Estas últimas palavras foram ditas com uma ironia amarga, que a filha de Antônio de Mariz compreendeu perfeitamente.

—Isabel!... exclamou ela ressentida.

—Sei que tu não pensas assim, Cecília; e que o teu bom coração não olha a cor do rosto para conhecer a alma. Mas os outros?... Cuidas que não percebo o desdém com que me tratam?

—Já te disse por vezes que é uma desconfiança tua; todos te querem, e te respeitam como devem.

Isabel abanou tristemente a cabeça.

—Vai-te bem o consolar-me; mas tu mesma tens visto se eu tenho razão.

—Ora, um momento de zanga de minha mãe...

—E um momento bem longo, Cecília! respondeu a moça com um sorriso amargo.

—Mas escuta, disse Cecília passando o braço pela cintura de sua prima e chamando-a a si, tu bem sabes que minha mãe é uma senhora muito severa mesmo para comigo.

—Não te canses, prima; isto só serve para provar-me ainda mais o que já te confessei: nesta casa só tu me amas, os mais me desprezam.

—Pois bem, replicou Cecília, eu te amarei por todos; não te pedi já que me tratasses como irmã?

—Sim! e isto me causou um prazer, que tu não imaginas. Se eu fosse tua irmã!...

—E por que não hás de sê-lo? Quero que o sejas!

—Para ti, que para ele...

Este ele foi murmurado dentro dalma.

—Mas olha que exijo uma coisa.

—O que é? perguntou Isabel.

—É que eu serei a irmã mais velha.

—Apesar de seres mais moça?...

—Não importa! Como irmã mais velha, tu me deves obedecer?

—Decerto, respondeu a prima sem poder deixar de sorrir.

—Pois bem! exclamou Cecília beijando-a na face, não te quero ver triste, ouviste? Senão fico zangada.

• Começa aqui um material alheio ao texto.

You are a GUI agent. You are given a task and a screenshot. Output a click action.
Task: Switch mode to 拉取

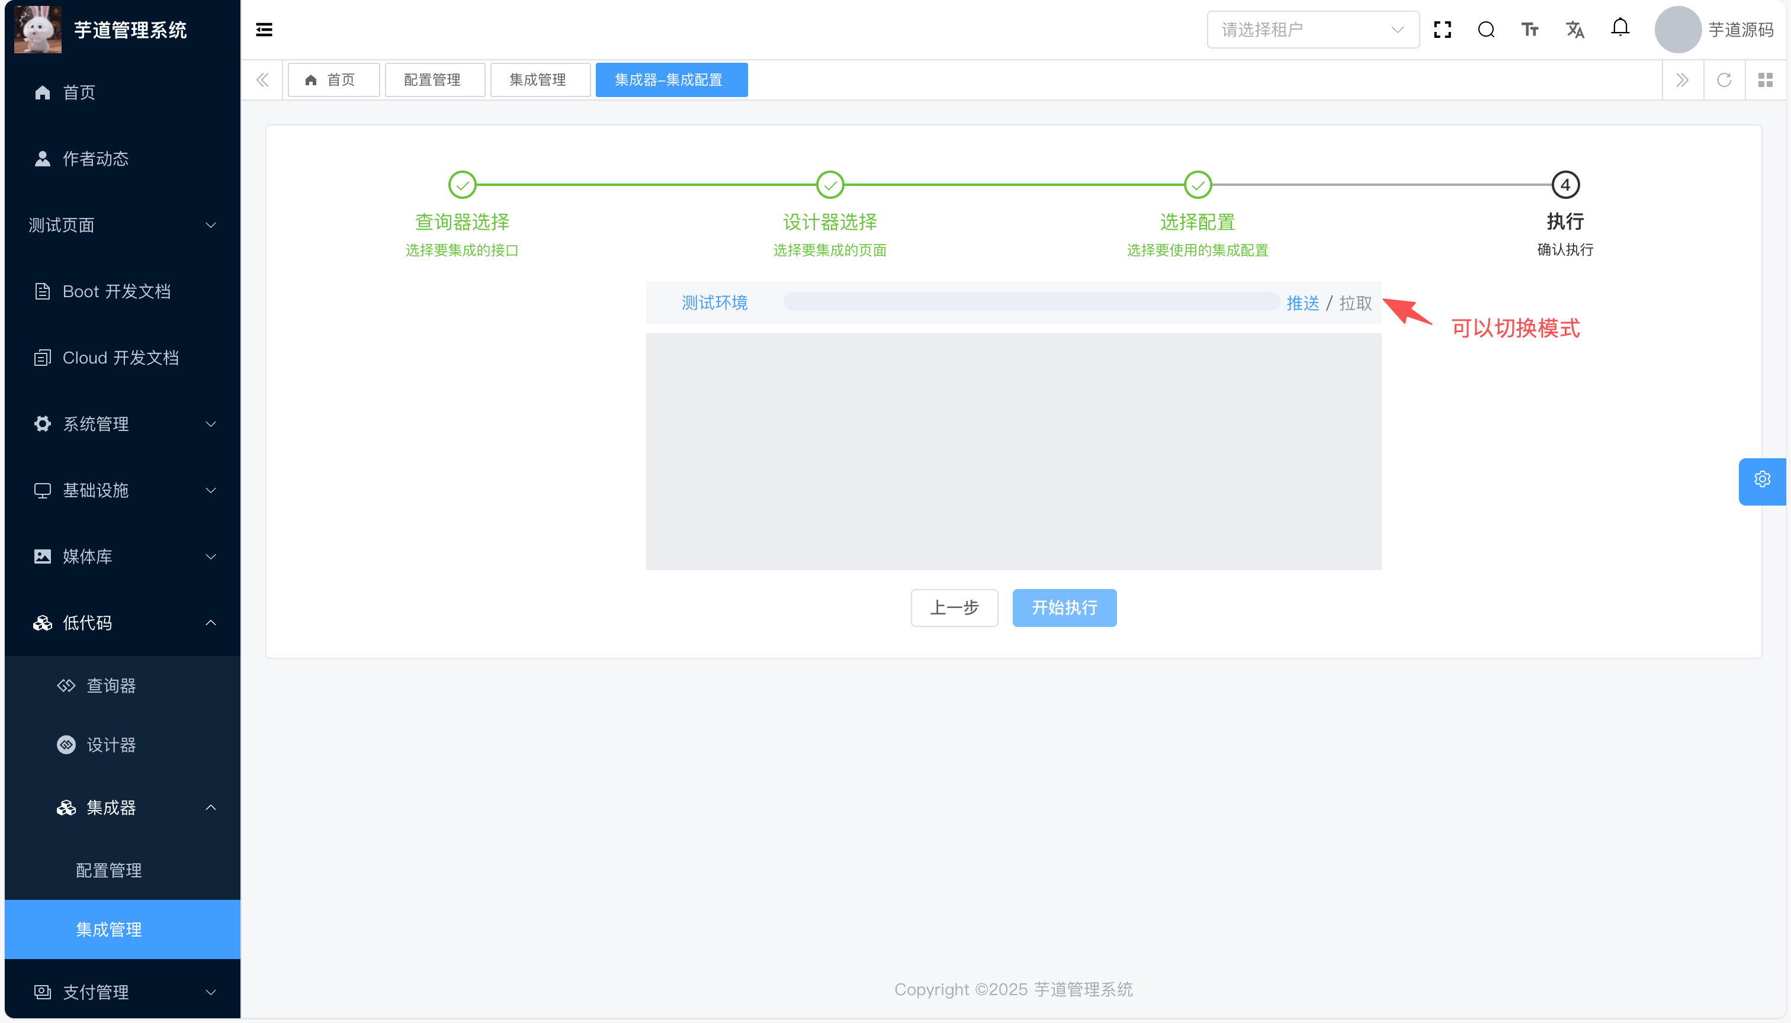[x=1355, y=303]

—E tu não estavas triste há pouco?

—Oh! já passou! disse a moça saltando ligeiramente da rede.

Com efeito, aquela doce languidez com que se embalançava há pouco, cismando em mil coisas, tinha desaparecido completamente: seu gênio de menina alegre e feiticeira havia cedido um momento ao enlevo, mas voltava de novo.

Era agora como sempre uma moça risonha e faceira, respirando toda a graciosa gentileza, misturada de inocência e estouvamento, que dão o ar livre e a vida passada no campo.

Erguendo-se, apinhou em botão de rosa os lábios vermelhos e imitou com uma graça encantadora os arrulhos doces da juriti; imediatamente a rola saltou dos galhos da acácia, e veio aninhar-se no seu seio, estremecendo de prazer ao contato da mãozinha que alisava a sua penugem macia.

—Vamos dormir, disse ela à rola com a garridice com que as mães falam aos filhinhos recém-nascidos: a rolinha está com sono, não é?

E deixando sua prima um momento só no jardim, foi agasalhar os seus dois companheiros de solidão, com tanto carinho e solicitude que bem revelava a riqueza de sentimento que havia no fundo desse coração, envolta pela graça infantil de seu espírito.

Nesta ocasião ouviu-se um tropel de animais perto da casa; Isabel lançou os olhos sobre as margens do rio, e viu uma banda de cavaleiros que entravam a cerca.

Soltou um grito de surpresa, de alegria e susto ao mesmo tempo.

—Que é? perguntou Cecília correndo para sua prima.

—São eles que chegam.

—Eles quem?

—O Sr. Álvaro e os outros.

—Ah!... exclamou a moça corando.

—Não achas que voltaram muito depressa? perguntou Isabel sem reparar na perturbação de sua prima.

—Muito; quem sabe se houve alguma coisa!

—Dezenove dias apenas... disse Isabel maquinalmente.

—Contaste os dias?

—É fácil! respondeu a moça corando por sua vez; depois de amanhã faz três semanas.

—Vamos a ver que lindas coisas eles nos trazem!

—Nos trazem? repetiu Isabel carregando sobre a palavra com um tom de melancolia.

—Nos trazem, sim; porque eu encomendei um fio de pérolas para ti. Devem ir-te bem as pérolas, com tuas faces cor de jambo! Sabes que eu tenho inveja do teu moreninho, prima?

—E eu daria a minha vida para ter a tua alvura, Cecília.

—Ai! o sol está quase a se pôr! Vamos.

E as duas moças tomaram pelo interior da casa, dirigindo-se ao lado da entrada.